____ Data for the task

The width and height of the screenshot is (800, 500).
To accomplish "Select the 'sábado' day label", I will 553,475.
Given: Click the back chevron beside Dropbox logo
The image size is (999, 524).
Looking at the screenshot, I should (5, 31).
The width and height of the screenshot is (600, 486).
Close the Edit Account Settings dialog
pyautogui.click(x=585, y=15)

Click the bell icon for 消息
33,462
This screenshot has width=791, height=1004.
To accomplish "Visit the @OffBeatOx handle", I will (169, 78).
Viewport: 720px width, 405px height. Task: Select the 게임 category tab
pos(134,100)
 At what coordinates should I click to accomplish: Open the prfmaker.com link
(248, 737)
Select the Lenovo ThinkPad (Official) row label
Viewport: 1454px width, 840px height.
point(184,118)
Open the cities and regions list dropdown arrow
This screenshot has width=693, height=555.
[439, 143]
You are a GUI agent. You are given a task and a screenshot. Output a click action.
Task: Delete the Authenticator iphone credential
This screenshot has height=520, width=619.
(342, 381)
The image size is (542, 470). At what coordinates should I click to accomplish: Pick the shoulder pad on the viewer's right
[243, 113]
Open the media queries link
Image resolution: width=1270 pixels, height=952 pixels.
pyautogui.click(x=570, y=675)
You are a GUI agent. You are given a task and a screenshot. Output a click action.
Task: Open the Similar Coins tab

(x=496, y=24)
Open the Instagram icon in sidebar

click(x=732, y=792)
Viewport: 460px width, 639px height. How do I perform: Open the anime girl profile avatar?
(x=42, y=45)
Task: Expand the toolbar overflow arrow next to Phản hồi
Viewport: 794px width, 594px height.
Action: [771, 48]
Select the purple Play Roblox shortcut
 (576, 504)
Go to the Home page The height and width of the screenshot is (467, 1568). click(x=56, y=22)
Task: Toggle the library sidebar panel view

________

▸ **Aim**:
From the listing above, select every line that contains the string "sidebar", matching case exactly, and copy each one in full.

▸ **Correct answer**:
Open the Instagram icon in sidebar
Task: Toggle the library sidebar panel view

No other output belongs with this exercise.